Projeto aprovado pela Comissão de Cultura organiza identificação e proteção de documentos sobre filhos separados pela hanseníase.
A Comissão de Cultura da Câmara dos Deputados aprovou, em 06/07/2026 – 14:10, o Projeto de Lei 2852/25 que organiza a identificação, o recolhimento e a proteção de documentos relativos à separação obrigatória de filhos de pessoas com hanseníase. A proposta, de autoria de Fernanda Melchionna (Psol-RS) e Orlando Silva (PCdoB-SP), cria o Programa Nacional de Memória, Verdade e Justiça para os Filhos e Filhas Separados pela Hanseníase e prevê a busca ativa de arquivos e a criação de um banco de dados nacional.
Objetivos do programa
O projeto tem como objetivo garantir o direito à memória e à reparação, tratando os registros como provas de violações de direitos humanos. Entre as ações previstas estão a localização de documentos e registros que possam auxiliar na reconstrução de vínculos familiares e na identificação das pessoas afetadas. As medidas deverão estar, de acordo com a Lei 11.520/07, vinculadas a regras que preveem pensão especial às pessoas atingidas pela hanseníase que sofreram isolamento e internação compulsórios.
Contexto histórico e relatores
Os autores da proposta e a relatora, deputada Sâmia Bomfim (Psol-SP), observaram que a separação compulsória de filhos de pessoas com hanseníase foi prática comum e pouco visibilizada no Brasil até a década de 1980. Muitas crianças foram internadas em instituições filantrópicas ou religiosas, tiveram nomes alterados, vínculos familiares rompidos e documentos extraviados. Sâmia afirmou que o projeto preserva a história de um grupo cuja trajetória inclui violações de direitos: “Trata-se da construção de uma política pública de memória, verdade e reparação em relação às crianças e adolescentes separados compulsoriamente de seus pais e mães acometidos pela hanseníase no Brasil”.

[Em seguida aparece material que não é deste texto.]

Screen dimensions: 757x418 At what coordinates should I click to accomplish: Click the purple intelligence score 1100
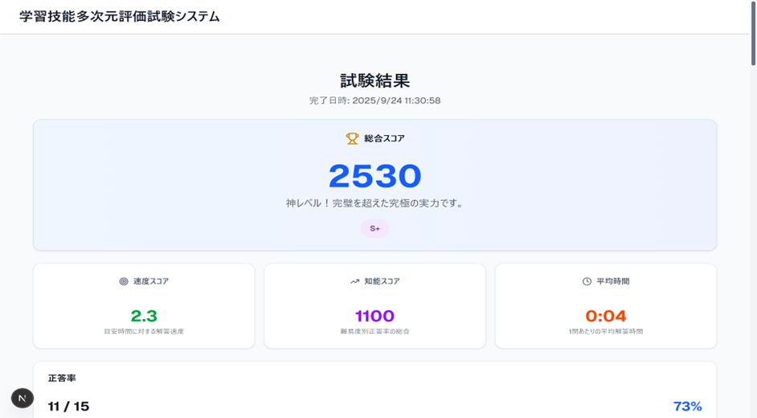point(374,316)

Alterações introduzidas pela relatora
Para dar clareza jurídica ao texto, a relatora promoveu duas modificações. A primeira define que a União será responsável por coordenar o recolhimento dos documentos, com possibilidade de celebrar acordos com estados e municípios. Antes, essa função estava atribuída ao Arquivo Nacional, o que poderia ser interpretado como interferência do Legislativo na organização de órgãos do Executivo. A segunda mudança substituiu o termo “Educandário”, apresentado de forma isolada no texto original, por “instituições que abrigaram pessoas acometidas pela hanseníase”.
Tramitação
O projeto, que tramita em caráter conclusivo, seguirá agora às comissões de Direitos Humanos, Minorias e Igualdade Racial; de Finanças e Tributação; e de Constituição e Justiça e de Cidadania para análise. Para virar lei, a proposta precisa ser aprovada pelos deputados e pelos senadores.